Así que me acostumbré a la idea de que me lleve y me busque de todas partes. Me acostumbré a eso y a muchas cosas más. O no salir más con mis amigas porque siempre era motivo para pelear. Me acostumbré al pensamiento de que todo sería distinto. De que en algún momento volveríamos a ser los dos enamorados caminando por el Rosedal. Me acostumbré a que me visite a la hora que él quisiera. Y de a poco se le hizo costumbre llegar borracho a casa.

Estoy llegando a la ruta, sólo me faltan dos cuadras. El plan es ir, hasta la ciudad, en colectivo, si es que pasa… Por lo general demora una hora. Espero tener suerte porque si no, pasa cada dos y yo no puedo seguir esperando. De última si veo que el colectivo está retrasado voy a hacer dedo. Quizás pasa algún conocido que me quiera dar un aventón. A Roberto no le gustaría nada que me suba al auto de un extraño. Aunque aquí en el pueblo nos conocemos todos. Eso es lo que jamás pudo entender. Recuerdo la vez que se había demorado en buscarme del trabajo. Yo ya no usaba zapatillas. Llevaba los zapatos taco aguja que me había regalado en compensación de una pelea que tuvimos. A mí me encantaban esos zapatos, me sentía una chica de la ciudad. En la panadería las mujeres finas de la iglesia me saludaban con respeto. Eso me hacía sentir bien, así que los usaba seguido. Ese día Roberto ya llevaba retrasado media hora, estaba por oscurecer y no me quedó otra que ir caminando. Las calles de tierra no ayudan a las caminantes de taco aguja. En la tercera cuadra trastabillé, me doble el tobillo y quedé esparcida por el suelo con el taco en la mano.

Para mi buena–mala suerte pasaba por ahí Fede. Mi gran amigo Fede, el que siempre aparecía en las situaciones más inoportunas. El que siempre estaba, aunque no se lo pidiera. No sé bien si se trataba del destino o simplemente resultaba que existía alguna energía extrahumana que nos hacía toparnos en los momentos menos predecibles.
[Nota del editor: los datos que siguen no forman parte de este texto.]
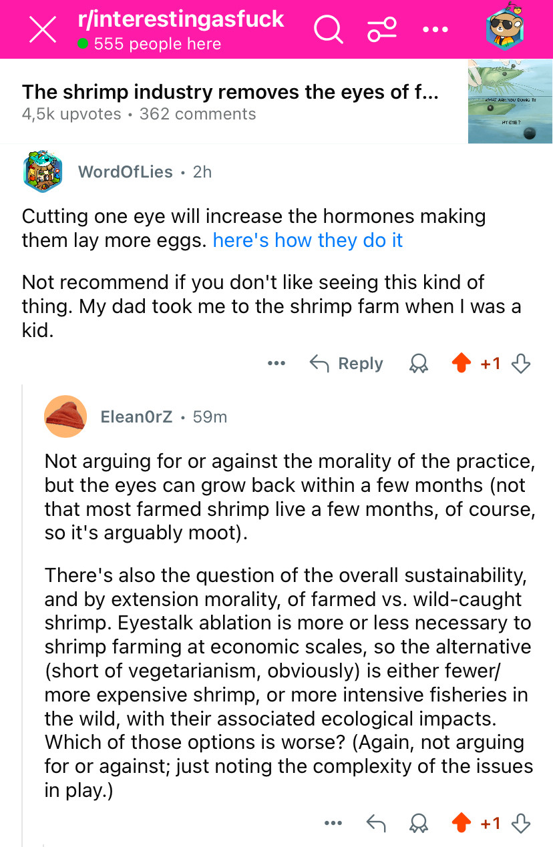Screen dimensions: 553x847
Task: Open search with the magnifier icon
Action: (x=329, y=30)
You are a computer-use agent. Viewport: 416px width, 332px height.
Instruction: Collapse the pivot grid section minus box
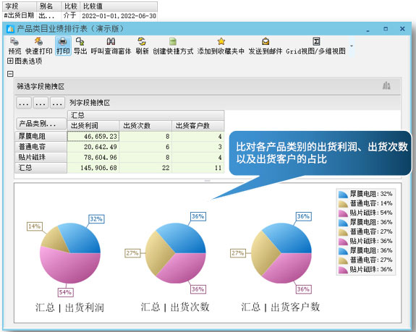point(10,74)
Desde que había comenzado a salir con Roberto, esa energía se había esparcido y como consecuencia nos habíamos distanciado. Me gusta pensar así. Creer en el destino, en que las cosas están escritas, que la vida cuando uno nace ya está marcada y que no puedes saltarte los capítulos. Prefería pensar así y no adjudicar esa distancia con Federico a los celos de Roberto. A veces es mejor creer en las fuerzas sobrenaturales antes que hacernos cargo de nuestras decisiones. Pero ese día, ese tropezón hizo que alguna cosa que estaba estancada comience a fluir. A veces las personas necesitan tropezar para volver a levantarse. Se necesita tropezar para mirar a tu alrededor y ver las cosas con otros ojos, desde otra perspectiva. Se necesita tropezar para armarse de valor y poder levantarse con más fuerza.

Luego del circo de los taco aguja, el tobillo y la rodilla ensangrentada. Fede se estacionó con el auto y me ofreció acercarme. No lo dude por mucho tiempo. Cuando estábamos llegando a casa apareció Roberto en la moto. El escándalo que armó es irrepetible. Me obligó a bajarme del auto y a subirme a la moto. Y no supe más de la vida de Federico.

Desde ese momento ya no volví a mirar de la misma manera a Roberto. Podía aguantar que me levante la voz. O que me rompa la ropa. Hasta podía aguantar que me agarre el brazo con fuerza. Pero no iba a permitir que lo haga frente de mis amigos. Me arrepiento de aquel día en el Rosedal. Me arrepiento de haber dejado de prender una velita porque él no quería que lo haga. De haber aceptado a que me busque en su moto. Pero ya no más. Es por eso que ahora estoy llegando a la ruta. El camino se hizo largo pero aquí estoy. Se ven unos bultos que parecen personas. Y que en realidad son las mujeres finas de la iglesia, que distinguí cuando estuve más cerca. Están al rededor de un auto con la cajuela levantada. Una de ellas lleva una pala en su mano, como si estuvieran por enterrar a algo o a alguien. Pensé en esconderme, pero no tuve tiempo. A penas notaron mi presencia comenzaron a perseguirme. Y ahora estoy corriendo, por el costado de la ruta, escapando de cinco mujeres de botas charoladas, con la esperanza que pase de una puta vez el colectivo.